>>>

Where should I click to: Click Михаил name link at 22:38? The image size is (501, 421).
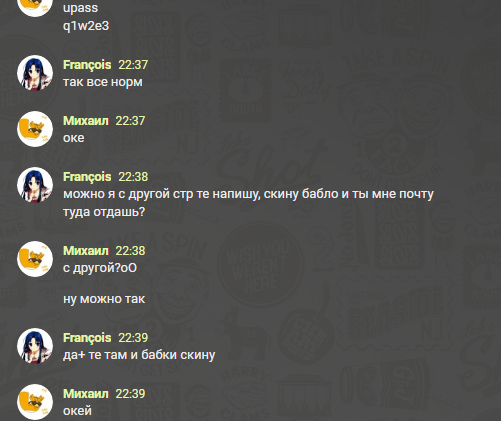[x=86, y=251]
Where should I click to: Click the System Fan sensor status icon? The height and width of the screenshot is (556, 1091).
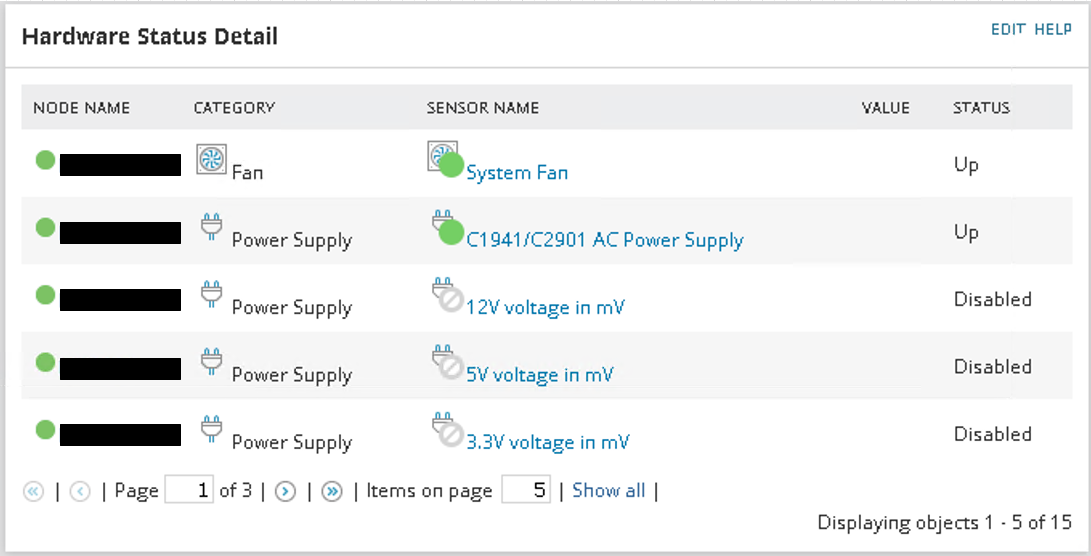coord(444,160)
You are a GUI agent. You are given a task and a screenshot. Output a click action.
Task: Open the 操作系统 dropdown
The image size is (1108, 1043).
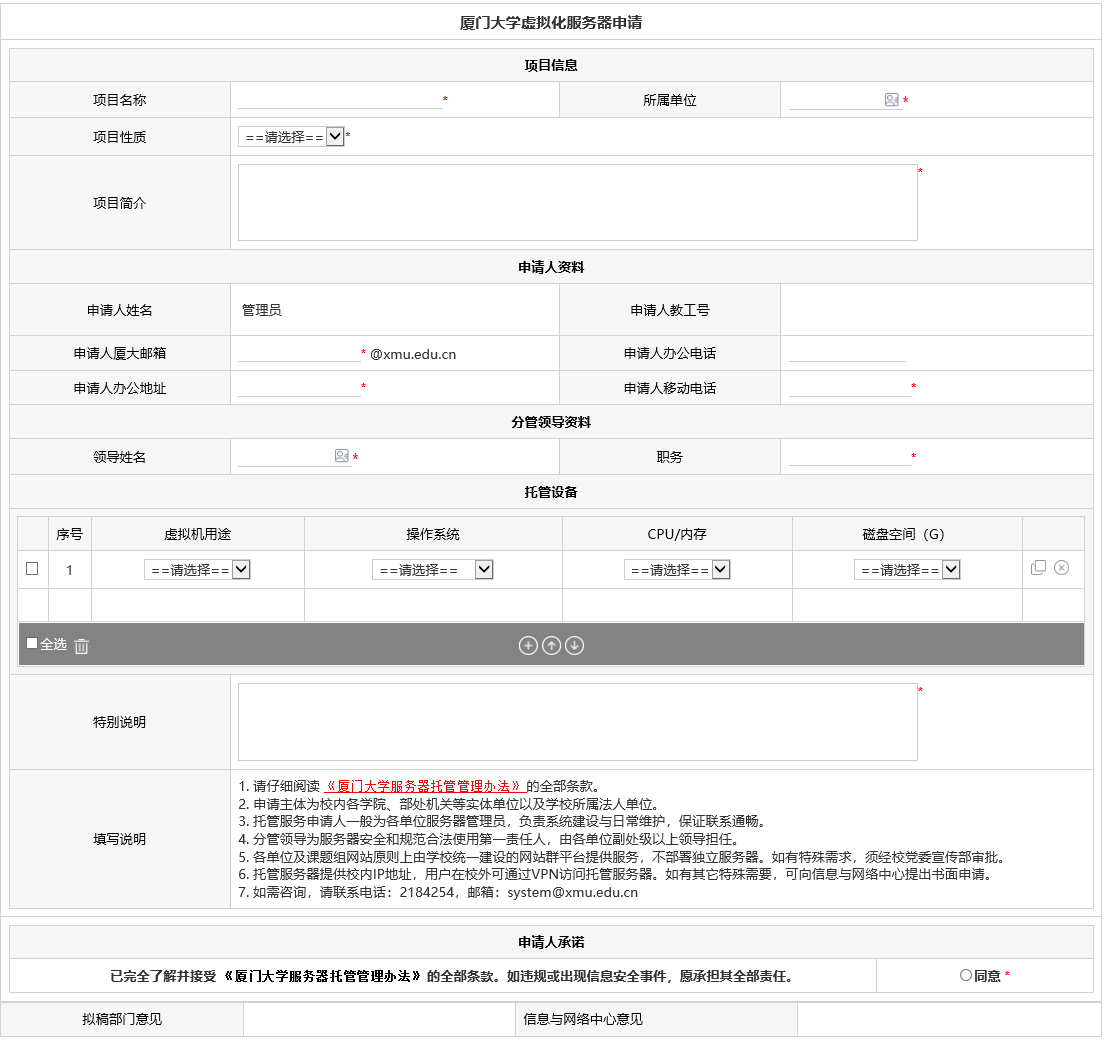coord(432,570)
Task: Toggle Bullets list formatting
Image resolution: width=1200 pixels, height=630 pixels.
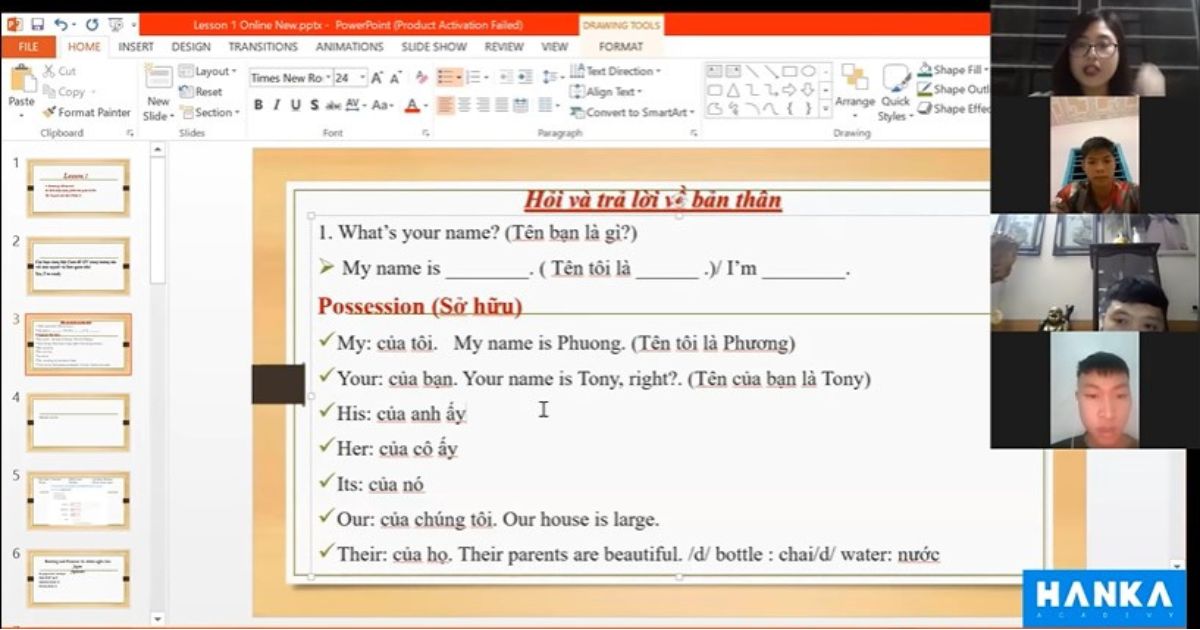Action: [x=448, y=77]
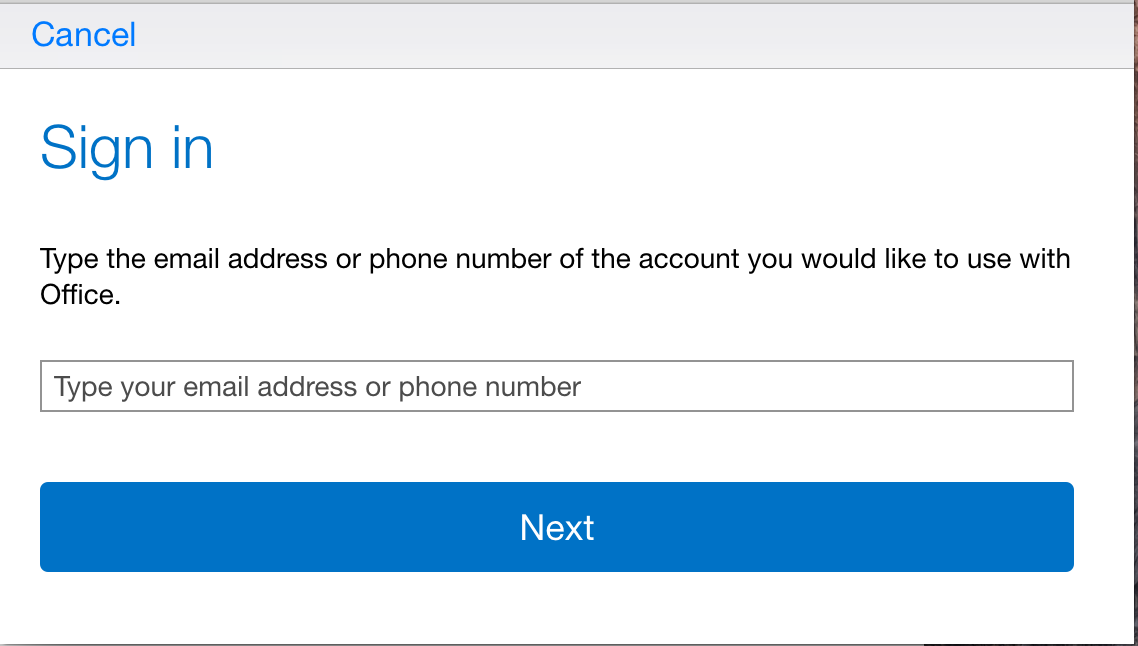The width and height of the screenshot is (1138, 646).
Task: Click the blue Next button
Action: coord(557,527)
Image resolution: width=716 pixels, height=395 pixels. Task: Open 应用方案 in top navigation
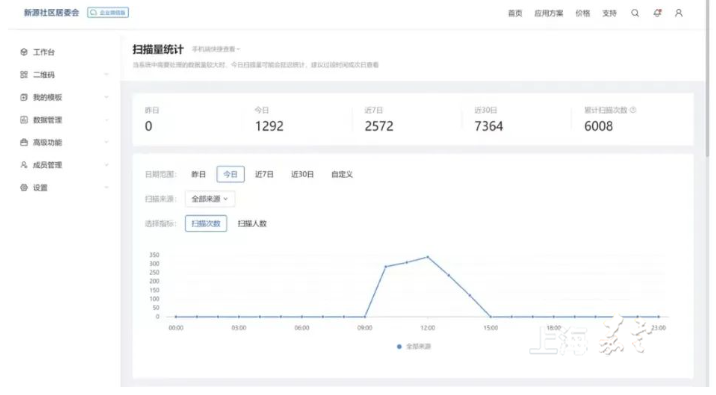(x=548, y=13)
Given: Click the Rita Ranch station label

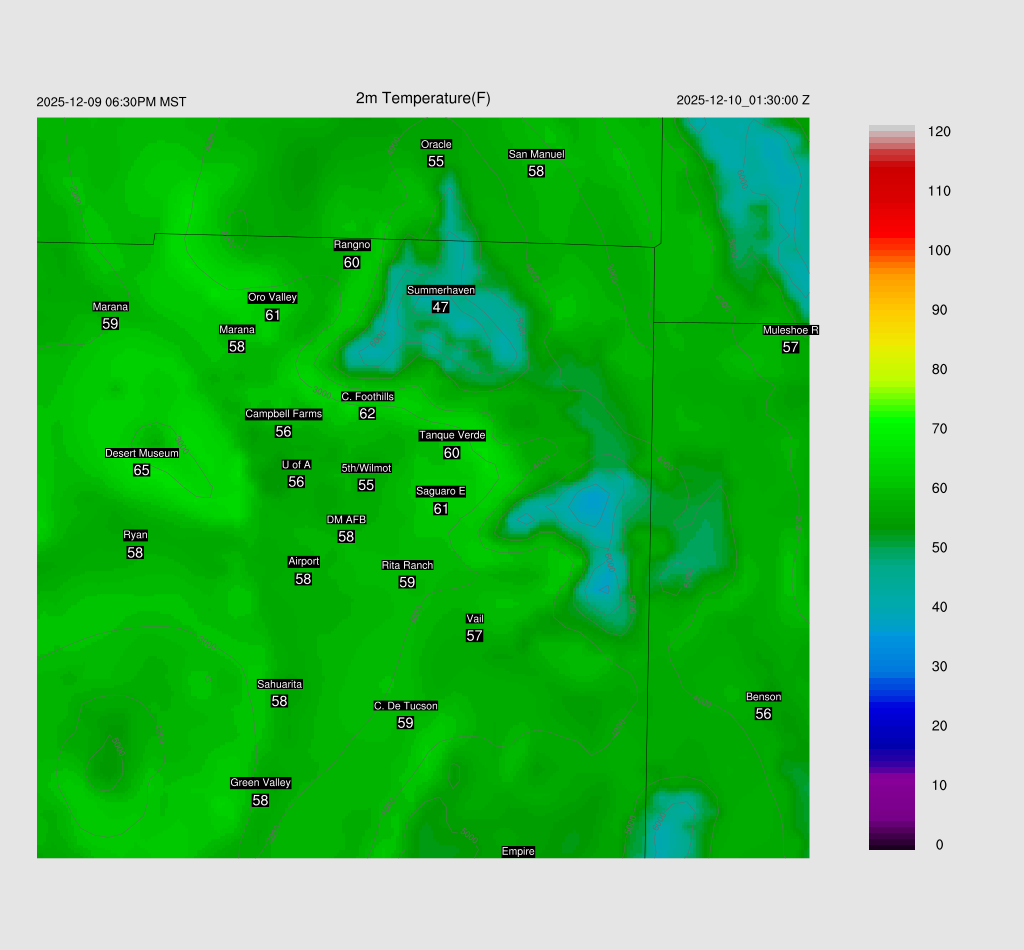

<<<

→ Work order
Nothing but the lines from the one that holds "The image size is (1108, 1043)." through the end of the data should appear, written out exactly, without pictures.

→ Worked solution
The image size is (1108, 1043).
coord(432,570)
Task: Toggle Bullets list formatting
Image resolution: width=1200 pixels, height=630 pixels.
Action: [x=448, y=77]
The width and height of the screenshot is (1138, 646).
Task: Click the blue Next button
Action: coord(557,527)
Image resolution: width=716 pixels, height=395 pixels. Task: Open 应用方案 in top navigation
(x=548, y=13)
Given: Click the Rita Ranch station label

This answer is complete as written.